Obersendling Debatte: Für mehr Wohnraum hoch hinaus?

Auf dem ehemaligen Eon-Gelände werden neue Wohnungen gebaut. Foto: Karl Hirsch

Auf dem ehemaligen Eon-Gelände entstehen bis zu 1000 neue Wohnungen. Der BA streitet darüber, wie hoch die Gebäude sein sollen

Obersendling – Verträgt der Münchner Süden noch mehr Hochhäuser? Diese Frage stellen sich Bürger und Politiker derzeit am Beispiel des ehemaligen Eon-Geländes an der Boschetsrieder Straße und der Drygalski-Allee.

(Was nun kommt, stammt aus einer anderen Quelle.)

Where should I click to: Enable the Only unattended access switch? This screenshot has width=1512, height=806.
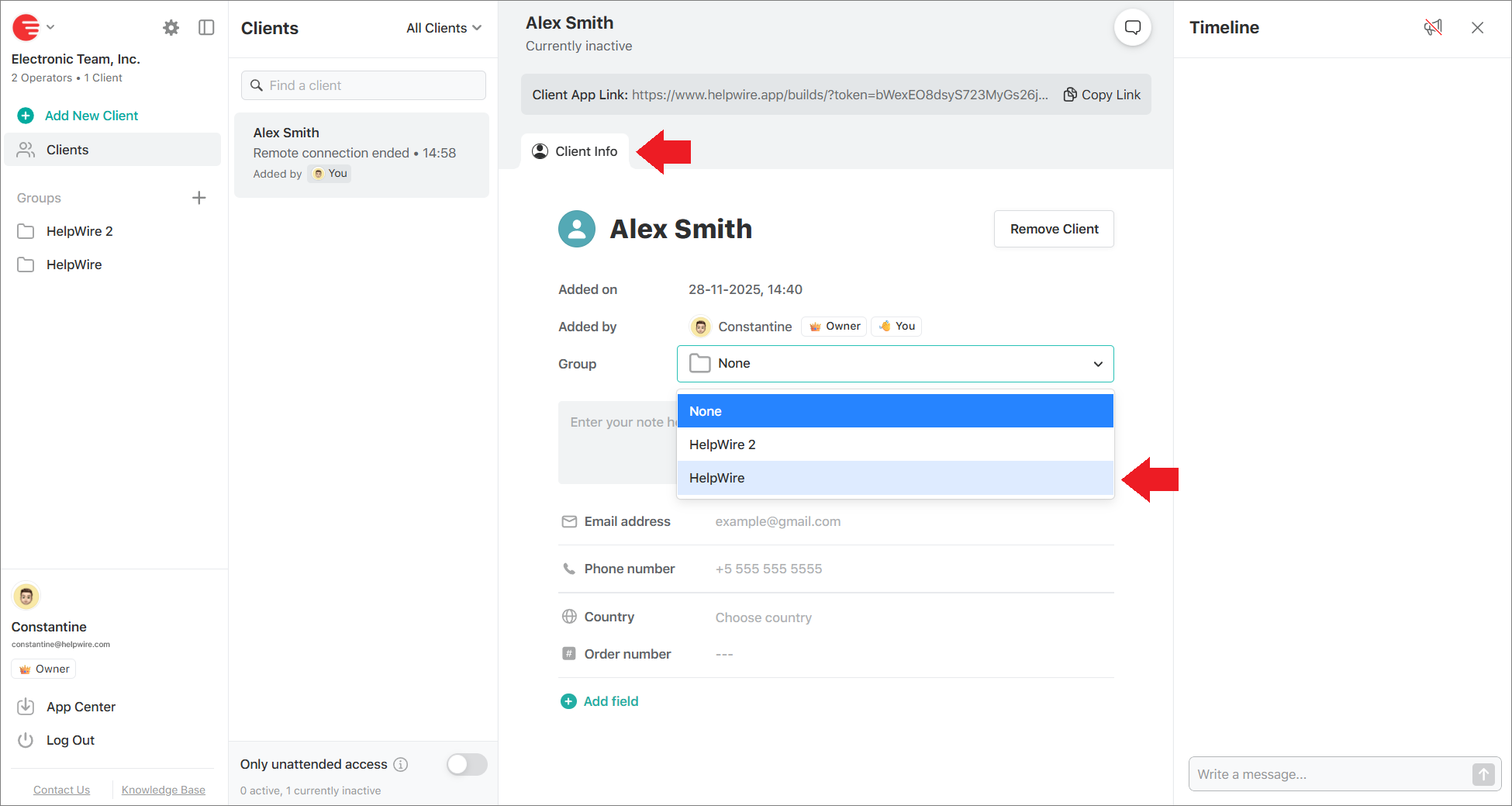466,764
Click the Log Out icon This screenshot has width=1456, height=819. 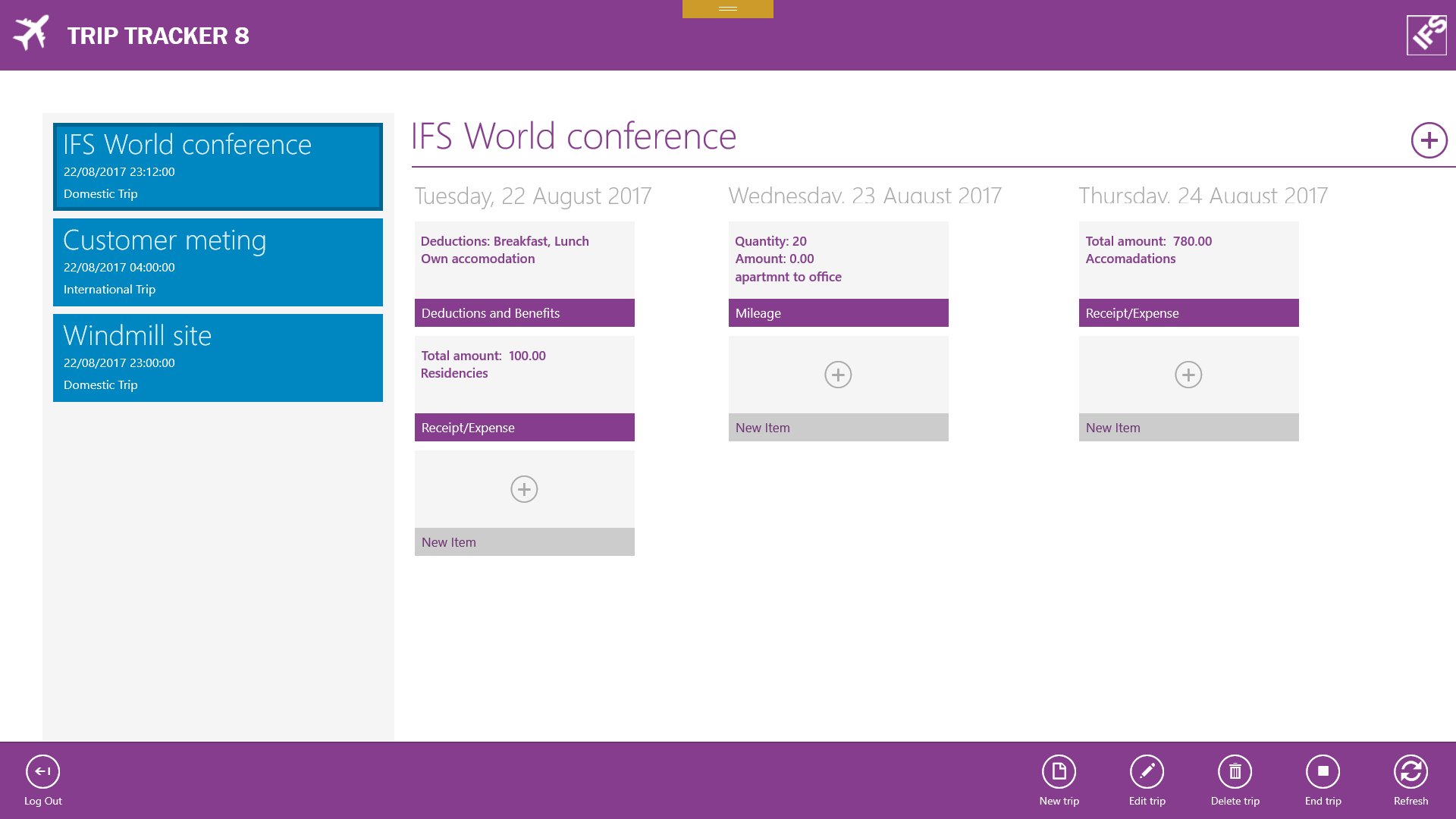click(42, 771)
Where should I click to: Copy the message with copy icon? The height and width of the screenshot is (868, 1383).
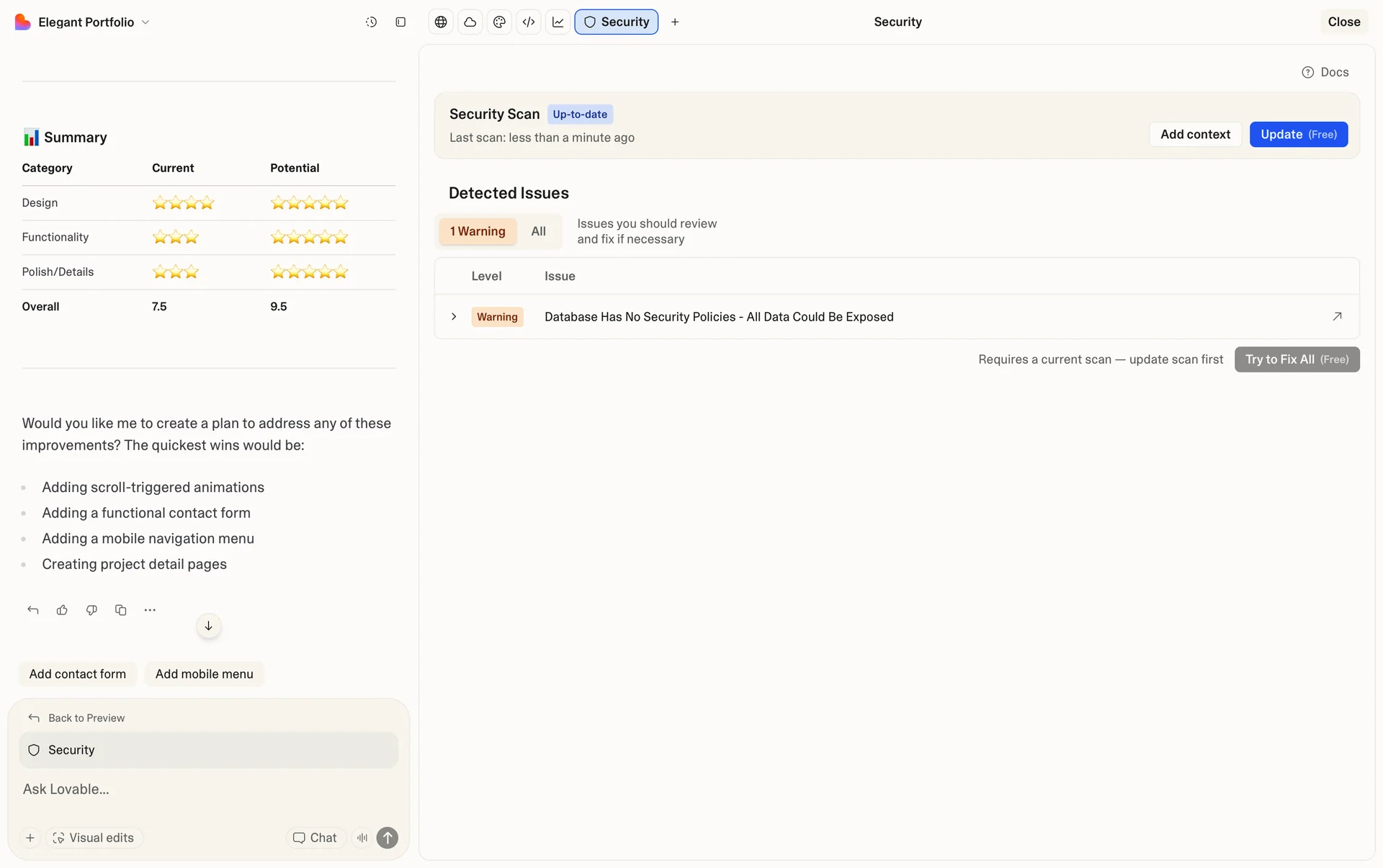click(120, 610)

Die Firma Accumulata Immobilien plant dort mit der Stadt ein neues Wohngebiet - mit bis zu 1000 Wohnungen. Sechs Entwürfe liegen vor. Das Preisgericht - ein Gremium aus Stadträten, Bezirksausschussmitgliedern und Architekten - soll bis Mai entscheiden. Erst gestern hat sich das Gremium zur weiteren Beratung getroffen. Das Ergebnis ist noch offen.

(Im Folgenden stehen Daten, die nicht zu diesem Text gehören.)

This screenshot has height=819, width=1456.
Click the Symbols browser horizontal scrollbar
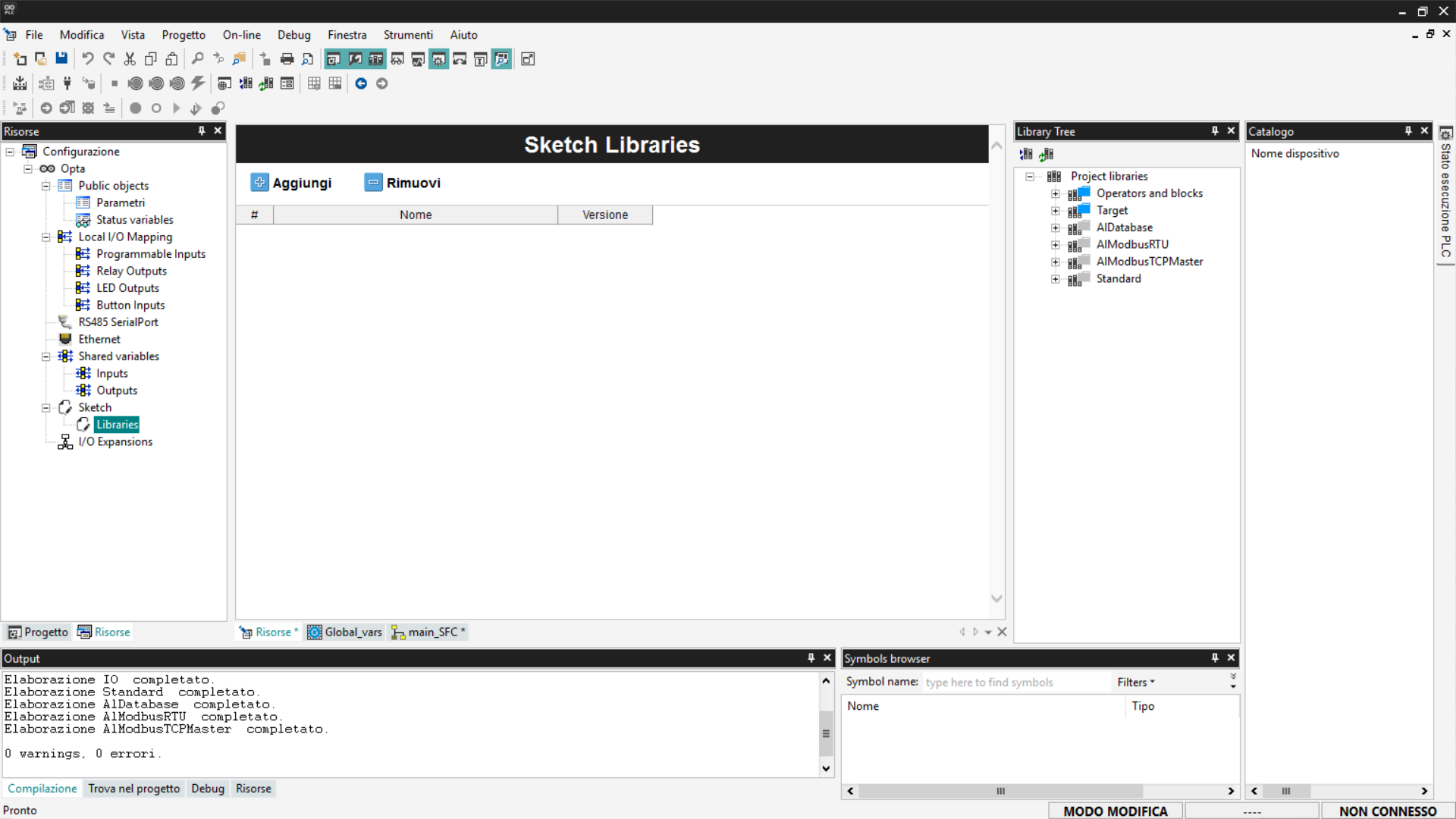coord(999,791)
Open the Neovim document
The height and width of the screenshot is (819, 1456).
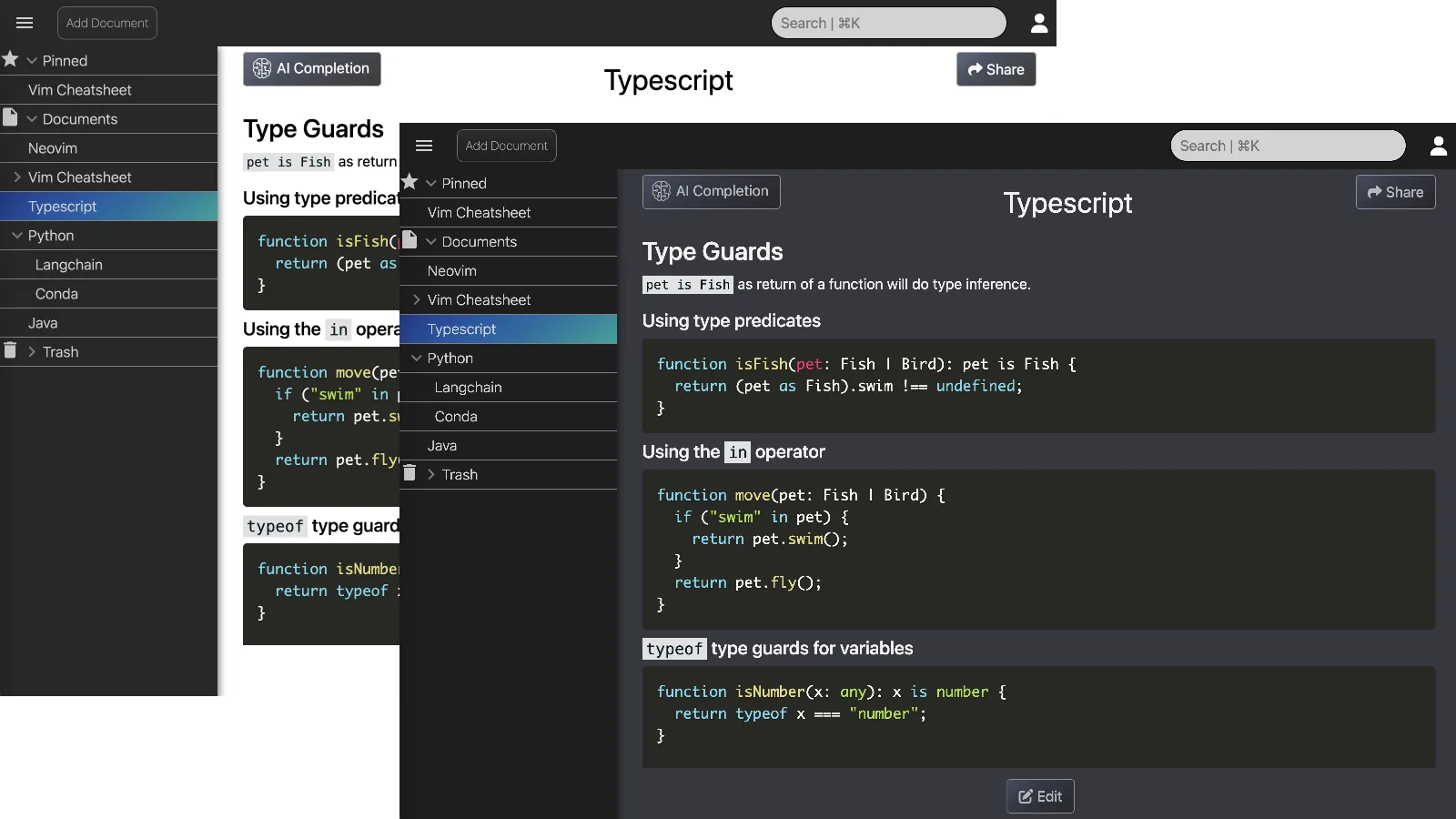coord(450,270)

Streitpunkt Nummer eins: Sind für die geplanten Wohnungen mehr als acht Stockwerke denkbar – oder will man auf neue Hochhäuser im Münchner Süden lieber verzichten?

Die Bürger und der Bezirksausschuss sind da geteilter Meinung: In einer Einwohnerversammlung hatten sich die Bürger erst neulich mehrheitlich gegen Hochhäuser auf dem ehemaligen Eon-Gelände ausgesprochen.

Die Entscheidung im Bezirksausschuss BA 19 fiel jetzt anders aus. Die SPD will derzeit nicht ausschließen, dass die neuen Wohnungen mehr als acht Stockwerke hoch gebaut werden, so das Ergebnis der BA-Sitzung vom Februar. Argument: Der Wohnraum in München ist bekanntlich knapp, warum also nicht ein wenig in die Höhe gehen.

Nur die CSU stellte sich hinter das Bürger-Votum. Hochaus-Gegner und CSU-Stadtrat Michael Kuffer forderte, der BA solle sich in der Angelegenheit geschlossen zeigen. Ohne Erfolg. Kuffer wetterte: „Wohnbebauung ja, aber nicht um jeden Preis. 20 Meter sind die Richtschnur." Kuffer behauptet zudem: Geht man in die Höhe, gewinnt man nicht automatisch mehr Wohnraum. Die sei eine "Binsenweisheit". Denn, so der CSU-Stadtrat: "Je höher die Häuser gehen, desto mehr Abstand zueinander brauchen sie in der Fläche am Boden."

Seine Fraktion bleibt also beim Nein für Hochhäuser. Auch die Wohnungsdichte auf dem ehemaligen Eon-Areal war ein Streitpunkt. Die CSU-Fraktion plädiert  auch dafür, sich auf 80 000 Quadratmeter zu beschränken – und fand beim BA-Treffen dafür keine Mehrheit.

Durchsetzen konnten sich dagegen die Grünen mit ihrer Forderung, das Planungsgebiet solle „nicht nach außen geschlossen sein“, sondern „sich offen“ präsentieren.

Einig waren sich die BA-Mitglieder auch über den Bedarf an neuen Schulen. Sie einigten sich: Zusätzlich zur Schule an der Gmunder Straße soll eine Grundschule „auf dem Eon-Gelände oder in unmittelbarer Nähe“ entstehen.

Und das zügig: Die Grundschule müsse „einsatzbereit sein, wenn die ersten Bewohner ins Eon-Gelände einziehen“.